Google has abandoned its promise to achieve carbon neutrality after 17 years due to increases in emissions caused by the development of artificial intelligence, according to the tech giant’s latest environmental report.

Since 2007, Google has said it has purchased enough clean energy to cover most of the emissions generated by its data centers and buildings. However, as of 2023, Google will no longer “maintain operational carbon neutrality,” according to the report.

The company said this comes as Google’s greenhouse gas emissions have increased by nearly 50% since 2019. It blamed the increase on “increased energy demand resulting from higher AI compute intensity,” as well as emissions related to broader infrastructure investments that AI requires.
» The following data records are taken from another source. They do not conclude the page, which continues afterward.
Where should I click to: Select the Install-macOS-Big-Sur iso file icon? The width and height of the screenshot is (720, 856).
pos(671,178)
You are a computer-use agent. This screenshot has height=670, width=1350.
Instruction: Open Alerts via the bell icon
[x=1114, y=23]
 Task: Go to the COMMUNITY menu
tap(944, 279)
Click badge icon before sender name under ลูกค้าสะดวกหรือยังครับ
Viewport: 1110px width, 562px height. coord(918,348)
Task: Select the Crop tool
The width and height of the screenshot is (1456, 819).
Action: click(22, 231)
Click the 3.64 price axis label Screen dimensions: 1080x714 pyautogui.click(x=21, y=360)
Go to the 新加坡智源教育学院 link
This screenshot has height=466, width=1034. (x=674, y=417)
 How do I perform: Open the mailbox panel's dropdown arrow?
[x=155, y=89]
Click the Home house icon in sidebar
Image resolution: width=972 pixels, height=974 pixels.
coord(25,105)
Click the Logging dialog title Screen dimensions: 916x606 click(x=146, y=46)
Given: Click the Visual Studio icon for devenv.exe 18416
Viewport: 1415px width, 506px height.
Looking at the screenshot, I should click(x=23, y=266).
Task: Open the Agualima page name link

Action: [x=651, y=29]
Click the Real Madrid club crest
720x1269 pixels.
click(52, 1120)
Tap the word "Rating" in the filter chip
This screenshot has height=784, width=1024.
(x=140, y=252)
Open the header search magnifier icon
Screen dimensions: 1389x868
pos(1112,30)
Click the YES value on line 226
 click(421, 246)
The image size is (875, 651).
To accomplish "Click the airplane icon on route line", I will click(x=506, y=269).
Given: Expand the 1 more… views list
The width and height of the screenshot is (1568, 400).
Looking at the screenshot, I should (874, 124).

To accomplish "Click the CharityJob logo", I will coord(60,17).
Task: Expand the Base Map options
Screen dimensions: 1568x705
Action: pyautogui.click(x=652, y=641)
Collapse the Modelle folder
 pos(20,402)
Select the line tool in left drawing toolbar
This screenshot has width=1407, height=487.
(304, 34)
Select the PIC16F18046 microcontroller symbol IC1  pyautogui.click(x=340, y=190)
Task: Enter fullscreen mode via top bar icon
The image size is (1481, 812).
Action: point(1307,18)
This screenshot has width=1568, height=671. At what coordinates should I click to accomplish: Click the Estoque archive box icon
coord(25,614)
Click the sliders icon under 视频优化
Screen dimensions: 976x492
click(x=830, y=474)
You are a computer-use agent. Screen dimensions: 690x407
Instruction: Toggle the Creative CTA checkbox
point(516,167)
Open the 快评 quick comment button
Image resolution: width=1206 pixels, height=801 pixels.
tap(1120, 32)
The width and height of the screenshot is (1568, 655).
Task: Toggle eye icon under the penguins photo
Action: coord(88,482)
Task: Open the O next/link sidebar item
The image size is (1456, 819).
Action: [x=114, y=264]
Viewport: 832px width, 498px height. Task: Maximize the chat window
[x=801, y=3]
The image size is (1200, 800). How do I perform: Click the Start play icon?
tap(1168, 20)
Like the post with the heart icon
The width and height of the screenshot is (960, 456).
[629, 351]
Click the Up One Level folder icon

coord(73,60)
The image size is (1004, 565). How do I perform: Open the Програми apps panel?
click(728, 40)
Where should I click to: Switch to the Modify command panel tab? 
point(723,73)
Google is investing nearly $100 billion in AI over the next few years, said Demis Hassabis, CEO of Google DeepMind, the company’s AI development lab. The most visible results of that investment so far are the company’s AI overhauls in Search and Google’s Gemini, a large language model that could be used to power a variety of AI tools designed to compete with OpenAI’s ChatGPT.

But that investment comes at a cost, and the burden is primarily on the environment, said Nathan Truitt, vice president of climate finance at the nonprofit American Forest Foundation. Fortune.

“On an individual level, AI will certainly cause emissions to skyrocket for companies that are heavily invested in it,” Truitt said. “And it will lead to announcements like Google made where they have to recalibrate their climate goals.”

Net Zero vs Carbon Neutrality

The announcement doesn’t mean Google has given up on reducing emissions entirely. Instead, the company set a different goal in the report: achieving net zero emissions by 2030.

There is a fundamental difference between the goal of carbon neutrality and the goal of net zero emissions. Carbon neutrality refers to offsetting or neutralizing emissions through carbon removal activities, such as planting trees or buying carbon credits, without necessarily reducing emissions at the source. Truitt used the metaphor of someone trying to burn off excess calories through exercise alone, without changing their diet.

“In theory it would be fine, but in practice it’s very unlikely to work,” Truitt said.

Net-zero emissions, on the other hand, means first reducing emissions at source as much as possible (the “diet” part), and then offsetting the remaining emissions through carbon removal activities (the “exercise” part).

Truitt noted that this combination is “significantly more effective” and also extremely ambitious.

“It will require them to solve a lot of really tough technical, logistical, economic and financial challenges all at once, in a very short period of time,” Truitt said.

Focusing on carbon offsetting AND According to the report, Google hopes to have a “more reliable” and “scalable” impact on the environment by reducing greenhouse gases.

A net-zero emissions goal could also help Google avoid criticism from some experts over its carbon neutrality claims. Critics have questioned whether low-cost investments—such as paying villages to protect forests or plant a few thousand trees—can actually “offset” carbon emissions.

Despite the criticism, Truitt doesn’t want advocacy groups or organizations to be too hard on corporations that claim to be carbon neutral. It’s harder and riskier to try to do something about the environment than to do nothing; we shouldn’t punish companies that try to do something, he argued.

“Companies should be rewarded and given the opportunity to make statements about how they will use carbon offsets to address emissions,” Truitt said.

But he added that he hopes corporations will stop treating climate policy as a transaction and start playing a greater leadership role in it.

“If a company does everything right in terms of its specific carbon accounting policies but doesn’t use that platform to find a way to join the solution on systemic reform, then I think ultimately we have to consider its climate policy a failure,” Truitt said.